Potato starch is also a double-hitter. Not only does the dog's digestion system treat it the same way as grain, potato starch isn't washed away from the teeth as quickly as sugars (http://www.livescience.com/health/071106-bad-teeth.html) so will encourage tooth decay.
That's not to say the raw food diet is is going to be perfect. It can get messy (Rocky has a habit of picking up some of the food and wandering off with it, so he is supervised closely when eating), and we were treated to a mildly amusing story at the seminar of one dog burying a chicken back down the side of a sofa and leaving it for a few days. On the plus side, you can feed puppies, adults and senior cats and dogs the same food, you just vary the number or nuggets you feed them (they're all pre-weighed chunks of food that are flash-frozen and then bagged.)
All of that being said, I've never fed my two Orijen puppy food before, so it could be perfectly healthy for them, but we have a new puppy arriving in the new year, he'll be on the Nature's Variety Instinct as soon as he arrives.
Another raw food manufacturer, Primal, has variety sample packs (which is how we started out). If you're thinking of raw food, try one of those to see if there's a particular flavor your puppy likes - our dogs like beef, one of the cats likes chicken.
We are just getting hit today with that very cold air coming down from the Northwest. It's interesting the way the different Basenjis, like people tolerate hot and cold. Now Buddy, 28 lbs will get very hot on hikes when temps are in the low 70s and has to stop here and there in the shade to cool off. He likes the cold. Wet weather is no problem either.
Roxy doesn't seem to mind the cold, but she does hate the wet. She's a chunky 25 lbs (but is on a diet) and she's fine to run down the steps of our back deck when it's time to use the bathroom. She also doesn't do too well in the heat of summer. I expect she'll do better when she slims down a little.
My previous 2 did not like the cold, had thinner fur and would shiver in the house at temps of 65. My first tri Basenji had no problem with the cold like Buddy I think because of the thicker fur. Hot weather just does Buddy in.

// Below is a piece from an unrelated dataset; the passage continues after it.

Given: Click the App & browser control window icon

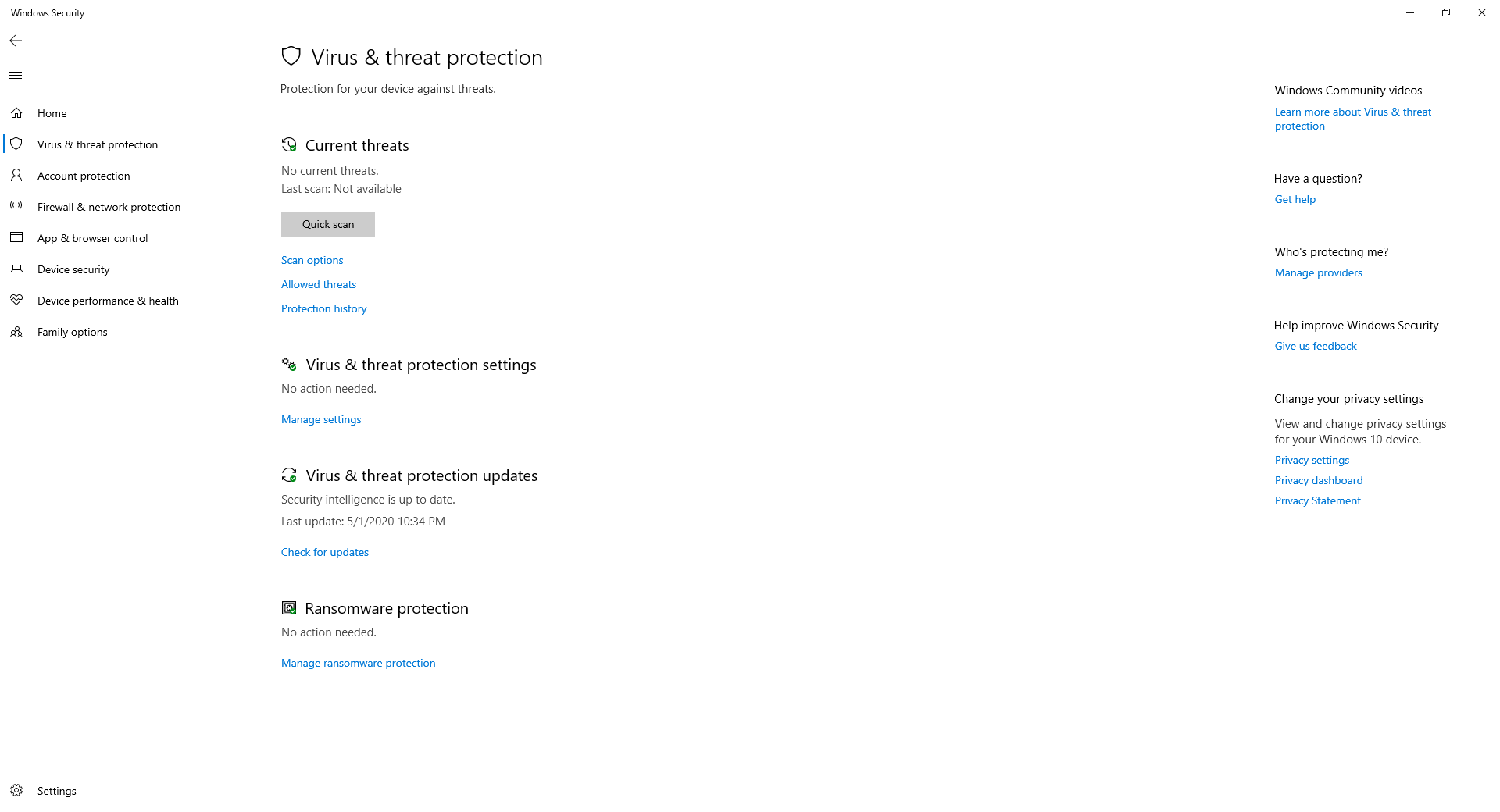Looking at the screenshot, I should 16,237.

That sounds like Rocky. He's first to get to the back door when they need to go outside, but once outside in the snow he hangs around on the deck by the door until Roxy comes bounding outside. He's also usually the first one back.
Steven, what brand of jackets are those that have an opening for a harness?
Those are the Lands End Dog Squall jackets: http://www.landsend.com/pp/DogSquallJacket~213057_-1.html
Those look like some pretty cozy coats you have on your Bs. It's pretty cold up your way and that cold is headed down our way here in the San Francisco area in the next day or two. There's actually a prediction of some snow.
The Bs had doggie sweaters and their jackets on, but even then Rocky was shivering.
My wife and I are headed to San Francisco this weekend, and the Bs are coming with! I was hoping the weather would be a bit better down south!
Your cat is showing her displeasure at the arrival of your new dog in the only way she knows how. Once she gets used to Cambria, she'll stop it.
Cats respond to positive reinforcement, so when she starts to re-use the litter tray again, be sure to treat her. If you catch her in the act, then use a loud noise (clapping your hands and/or a stern 'No') should work to deter her from urinating inappropriately. Don't punish her after the fact, even if it's a few seconds after as she'll learn to fear you.
Of course, your cat could also be sick and is trying to tell you so. Cats hide sickness extremely well, so the urination could be her saying "Hey human, I'm sick!" My youngest cat held his bladder problems so well that the only way I knew he was sick was because he was sitting in the litter tray and refusing to come out.